If the player successfully destroys the wall in-game, their inmate escapes with others following. Breakouta discrete logic non- microprocessor game, was designed by Nolan Bushnell, Steve Wozniak, and Steve Bristow, all three of whom were involved with Atari and its Kee Games subsidiary. Atari produced innovative video games using the Pong hardware as a means of competition against companies making " Pong clones".
Bushnell was certain the game would be popular, and he and Bristow partnered to produce a concept. Al Alcorn was assigned as the Breakout project manager, and began development with Cyan Engineering in Bushnell assigned Steve Jobs to design a prototype. Jobs promised to complete a prototype within four days. Bushnell offered the bonus because he disliked how new Atari games required to chips; he knew that Jobs' friend Steve Wozniakan employee of Hewlett-Packardhad designed a version of Pong that used about 30 chips.
He convinced Wozniak to work with him, promising to split the fee evenly between them if Wozniak could minimize the number of chips. Wozniak had no sketches and instead interpreted the game from its description. To save parts, he had "tricky little designs" difficult to understand for most engineers. Near the end of development, Wozniak considered moving the high score to the screen's top, but Jobs claimed Bushnell wanted it at the bottom; Wozniak was unaware of any truth to his claims.
The original deadline was met after Wozniak Breakout at Atari four nights straight, doing some additional designs while at his day job at Hewlett-Packard.
Wozniak's original design used 42 chips; the final, working breadboard he and Jobs delivered to Atari used 44, but Wozniak said, "We were so tired we couldn't cut it down. Atari was unable to use Wozniak's design. By designing the board with as few chips as possible, he made the design difficult to manufacture; it was too compact and complicated to be feasible with Atari's manufacturing methods. However, Wozniak claims Atari could not understand the design, and speculates "maybe some engineer there was trying to make some kind of modification to it.
Wozniak found the gameplay to be the same as his original creation, and could not find any differences. Australian Chart Book Breakout Illustrated ed. St Ives, N. Ultratop Library and Archives Canada. GfK Entertainment Charts. Irish Singles Chart. Dutch Top Single Top Top 40 Singles. Official Charts Company.
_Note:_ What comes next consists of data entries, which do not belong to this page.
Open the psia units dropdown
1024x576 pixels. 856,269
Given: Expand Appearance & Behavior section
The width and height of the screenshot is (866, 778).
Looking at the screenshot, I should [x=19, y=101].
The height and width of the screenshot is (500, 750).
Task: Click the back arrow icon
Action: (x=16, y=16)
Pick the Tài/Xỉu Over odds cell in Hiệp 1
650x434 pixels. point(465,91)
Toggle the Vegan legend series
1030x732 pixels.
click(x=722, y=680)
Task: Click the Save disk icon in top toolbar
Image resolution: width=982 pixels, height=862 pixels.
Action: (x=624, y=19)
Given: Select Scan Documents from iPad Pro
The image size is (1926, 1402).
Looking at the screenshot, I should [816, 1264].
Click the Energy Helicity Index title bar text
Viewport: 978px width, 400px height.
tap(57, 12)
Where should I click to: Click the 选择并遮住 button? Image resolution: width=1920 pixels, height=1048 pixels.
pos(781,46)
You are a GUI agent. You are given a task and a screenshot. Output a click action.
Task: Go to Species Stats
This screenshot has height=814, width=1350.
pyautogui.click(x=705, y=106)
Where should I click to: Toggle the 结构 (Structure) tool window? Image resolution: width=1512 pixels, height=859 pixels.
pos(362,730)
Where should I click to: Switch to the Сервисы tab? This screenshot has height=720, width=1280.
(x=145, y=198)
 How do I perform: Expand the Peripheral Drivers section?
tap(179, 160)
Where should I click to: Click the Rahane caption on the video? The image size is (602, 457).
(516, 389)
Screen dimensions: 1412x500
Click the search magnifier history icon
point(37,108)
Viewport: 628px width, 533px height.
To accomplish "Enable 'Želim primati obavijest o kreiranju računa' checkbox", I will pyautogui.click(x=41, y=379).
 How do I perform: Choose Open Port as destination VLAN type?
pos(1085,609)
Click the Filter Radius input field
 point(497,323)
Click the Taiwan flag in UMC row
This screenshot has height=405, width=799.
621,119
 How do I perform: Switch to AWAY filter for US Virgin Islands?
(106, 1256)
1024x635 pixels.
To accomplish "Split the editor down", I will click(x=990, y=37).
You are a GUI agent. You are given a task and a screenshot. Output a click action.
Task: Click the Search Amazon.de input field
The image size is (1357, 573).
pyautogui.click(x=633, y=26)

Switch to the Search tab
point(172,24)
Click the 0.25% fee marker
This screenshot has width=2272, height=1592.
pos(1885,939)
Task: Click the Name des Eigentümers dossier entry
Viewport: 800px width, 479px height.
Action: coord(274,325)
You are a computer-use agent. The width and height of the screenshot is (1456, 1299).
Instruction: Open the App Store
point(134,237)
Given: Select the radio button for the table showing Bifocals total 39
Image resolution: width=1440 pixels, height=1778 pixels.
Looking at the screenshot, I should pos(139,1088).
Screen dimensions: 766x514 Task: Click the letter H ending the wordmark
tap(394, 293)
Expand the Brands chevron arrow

Retrieved 22 May Archived from Breakout original on 8 December Retrieved 14 November Cash Box.
Archived from the original on 6 October Kent Music Report. Retrieved 11 December — via Imgur. Schedule a Test Ride. Recently viewed bikes. Customer Support. Contact Us Offers. Motorcycle Services. Motorcycle Financing. About Us. Sitemap Disclaimers. Third-party trademarks are the property of their respective owners. Facebook Twitter Instagram YouTube.
Options such as color are available at additional cost. Prices exclude tax, title, licensing, registration fees, destination charges, Breakout accessories, and additional dealer charges, if any, and are subject to change.